The story is set against Atlantic City’s decaying glamour. Lucy Moon, a magician born into one of America’s most famous magic families, is preparing for a career-defining performance when her co-star, Van, vanishes. Minutes later, the illusion meant to cap the night (the sawing in half of a woman) becomes real in the worst possible way: Van’s body is discovered inside the very box used onstage, transforming a classic magic trick into a crime scene. From that moment, the story moves between the investigation and its aftermath, following Lucy as she navigates grief, shock, and suspicion. The venue itself is central to the plot; the Black Widow Theatre is a historic space layered with wartime memory, corruption, and whispered legends, where performances never quite end and the past refuses to stay buried. (“Despite having only three hundred and thirty-five red-velvet seats, the Widow is grand. Chandeliers drip diamond-lights from an intricately carved sky filled with Nordic gods.”) As the police begin their work, Lucy and her closest ally, Stormie, start their own search for answers, driven by loyalty and the conviction that Van’s death will be misunderstood if left solely to official channels. The narrative steadily expands its circle of suspects and motives. Magicians, casino workers, veterans, journalists, and shadowy figures from Atlantic City’s nightlife drift in and out of focus. Lucy’s background complicates everything—her father’s fame, her aunt’s witchcraft, and her own uneasy relationship with confinement and performance all color the investigation. The plot unfolds with the precision of a stage act built around timing, misdirection, and withheld information without relying on cheap twists or shocks for momentum.

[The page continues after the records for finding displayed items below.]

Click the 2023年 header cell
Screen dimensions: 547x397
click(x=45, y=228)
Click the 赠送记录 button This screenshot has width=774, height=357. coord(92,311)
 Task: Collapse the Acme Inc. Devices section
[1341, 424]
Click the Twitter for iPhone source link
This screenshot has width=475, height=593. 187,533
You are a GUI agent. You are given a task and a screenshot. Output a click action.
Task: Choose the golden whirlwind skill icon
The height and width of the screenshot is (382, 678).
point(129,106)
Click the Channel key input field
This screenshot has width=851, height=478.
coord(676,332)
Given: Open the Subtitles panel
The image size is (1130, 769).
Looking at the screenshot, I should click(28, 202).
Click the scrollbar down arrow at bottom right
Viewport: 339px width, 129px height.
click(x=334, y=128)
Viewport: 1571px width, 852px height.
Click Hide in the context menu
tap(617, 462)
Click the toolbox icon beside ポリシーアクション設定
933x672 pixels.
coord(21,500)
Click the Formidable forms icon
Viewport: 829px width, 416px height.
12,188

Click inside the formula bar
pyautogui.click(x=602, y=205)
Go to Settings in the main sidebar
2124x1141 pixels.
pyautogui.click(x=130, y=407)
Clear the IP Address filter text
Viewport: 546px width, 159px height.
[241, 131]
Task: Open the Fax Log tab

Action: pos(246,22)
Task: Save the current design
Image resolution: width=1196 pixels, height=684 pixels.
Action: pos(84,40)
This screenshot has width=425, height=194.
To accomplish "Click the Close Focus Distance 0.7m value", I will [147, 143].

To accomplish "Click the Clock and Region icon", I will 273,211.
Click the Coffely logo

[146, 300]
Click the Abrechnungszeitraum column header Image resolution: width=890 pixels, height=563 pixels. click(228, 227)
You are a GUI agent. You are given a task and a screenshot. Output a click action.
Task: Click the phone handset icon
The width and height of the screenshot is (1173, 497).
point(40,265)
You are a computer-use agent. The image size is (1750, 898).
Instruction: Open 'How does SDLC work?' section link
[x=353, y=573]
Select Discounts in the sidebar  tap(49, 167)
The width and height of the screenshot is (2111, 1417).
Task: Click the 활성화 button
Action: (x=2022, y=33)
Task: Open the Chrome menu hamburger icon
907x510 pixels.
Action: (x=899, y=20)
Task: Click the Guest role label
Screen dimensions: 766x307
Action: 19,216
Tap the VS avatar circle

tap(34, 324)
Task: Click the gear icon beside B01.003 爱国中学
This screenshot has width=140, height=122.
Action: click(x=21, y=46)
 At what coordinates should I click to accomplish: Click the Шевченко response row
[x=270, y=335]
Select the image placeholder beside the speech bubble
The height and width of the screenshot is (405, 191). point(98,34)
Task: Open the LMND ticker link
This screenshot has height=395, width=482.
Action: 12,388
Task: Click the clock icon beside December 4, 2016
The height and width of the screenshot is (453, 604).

The book’s strongest element lies in how the author uses magic as metaphor. Illusion is not simply entertainment but a system of power—it’s about who controls the story, who disappears, and whose body is placed at risk. Lucy’s fear of the sawing box is symbolic of a long tradition in which women are locked inside spaces designed by men, expected to emerge unharmed and smiling. As she reflects early on, “But lock me in the box and saw me in half, and I’ll scream bloody murder.” That line echoes throughout the story, reframing the hoary illusion as an act of enforced silence. Rather than treating the supernatural as spectacle, Setton uses hauntings to explore unresolved ideas of violence and inherited pain. Ghosts and intuitions function less as plot devices than as manifestations of memory, insisting that what happened before still matters. The city itself becomes complicit, its casinos and boardwalks masking exploitation beneath neon and nostalgia. Stylistically, the prose is confident and atmospheric, grounded in tactile detail and sharp dialogue. The pacing balances urgency with emotional weight, allowing grief and anger to surface without slowing the narrative drive. Observations about gender, performance, and risk are woven into the story rather than announced, giving the book its quiet bite.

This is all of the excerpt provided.